Wenn ich so weit gekommen bin, dann haben Sie sich ja schon auf eine große Reise gemacht, zu sagen: Wofür stehen wir? Wo wollen wir eigentlich hin? Wer? In welcher Rolle? Wie halten wir das fest? Wir haben unsere Familienverfassung unterzeichnet. Ja dann beginnt das wahre Leben eigentlich erst, weil ich ja dann auf Kurs bleiben muss und gucken muss, dass all die Dinge, die wir vereinbart haben, auch im Alltag mit Leben gefüllt werden, mit allen Widrigkeiten und mit allen Schwierigkeiten, die ich so haben kann. Und an der Stelle wird es spannend: Wie gut gelingt es? Wird jede Person am richtigen Platz sein? Werde ich am Familientag einmal im Jahr draufschauen, ob der Zeitplan, den wir uns gedacht haben, auch wirklich trägt? Ob das Sinn macht oder nicht.

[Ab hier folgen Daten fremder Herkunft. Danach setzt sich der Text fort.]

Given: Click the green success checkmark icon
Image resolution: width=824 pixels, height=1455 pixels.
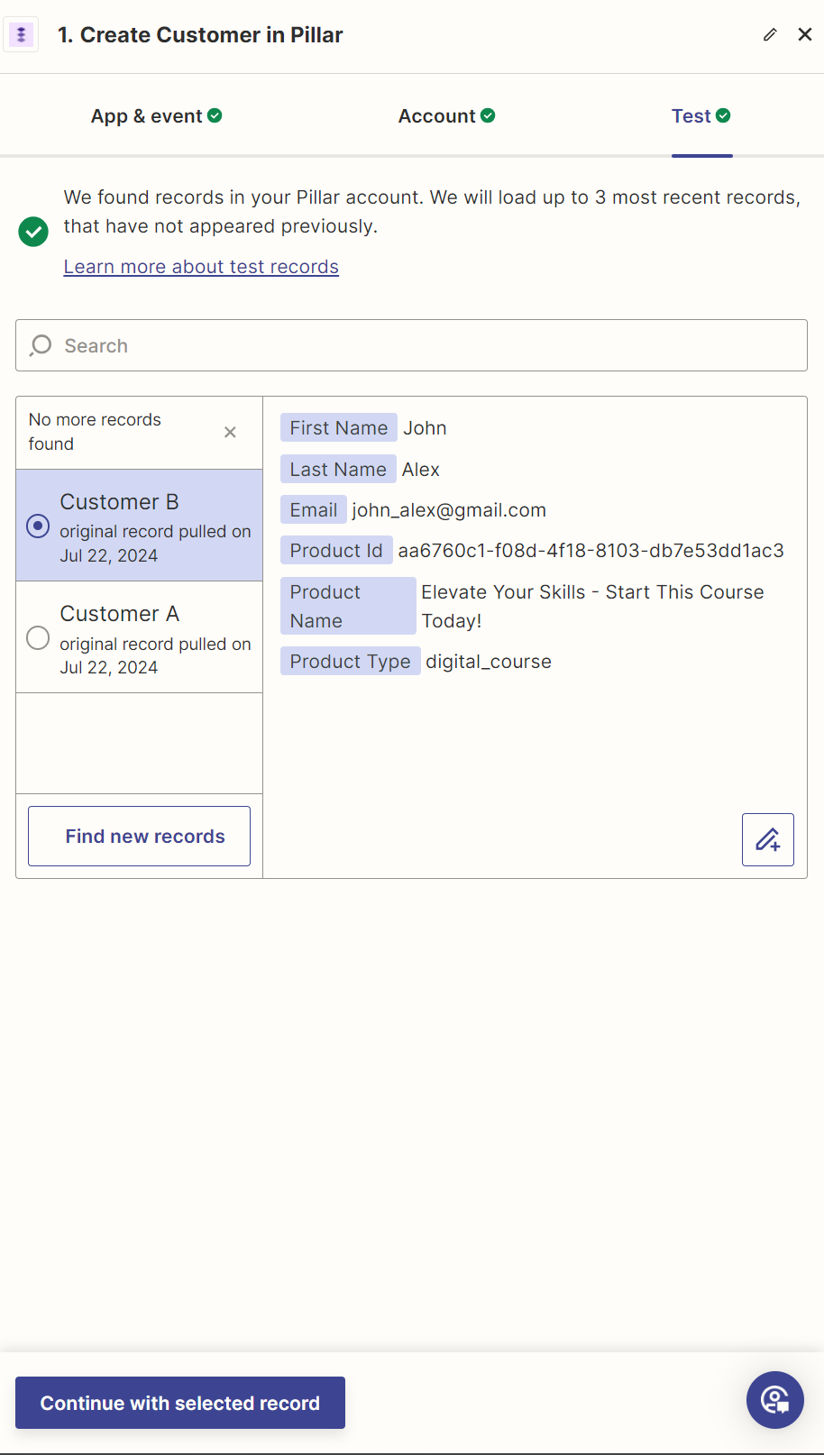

Und das sind all die Fragestellungen, die man eben betrachten muss, um zu sagen das, was man sich vornimmt und was man an Lösungen, Strukturen, Anteilsübertragung, Geschäftsführungspositionen und dem ganzen bunten Strauß an Nachfolgeüberlegungen, dass der eben auch später noch erfolgreich fürs Unternehmen sein kann und die Familie zufrieden macht.

Dafür muss ich noch ein bisschen nachjustieren, Nachsorge betreiben, damit ich da auf einem guten Kurs bleiben kann. Und das ist so im Wesentlichen das, was ich zum Thema beitragen kann:
"Warum eigentlich eine Familienverfassung?"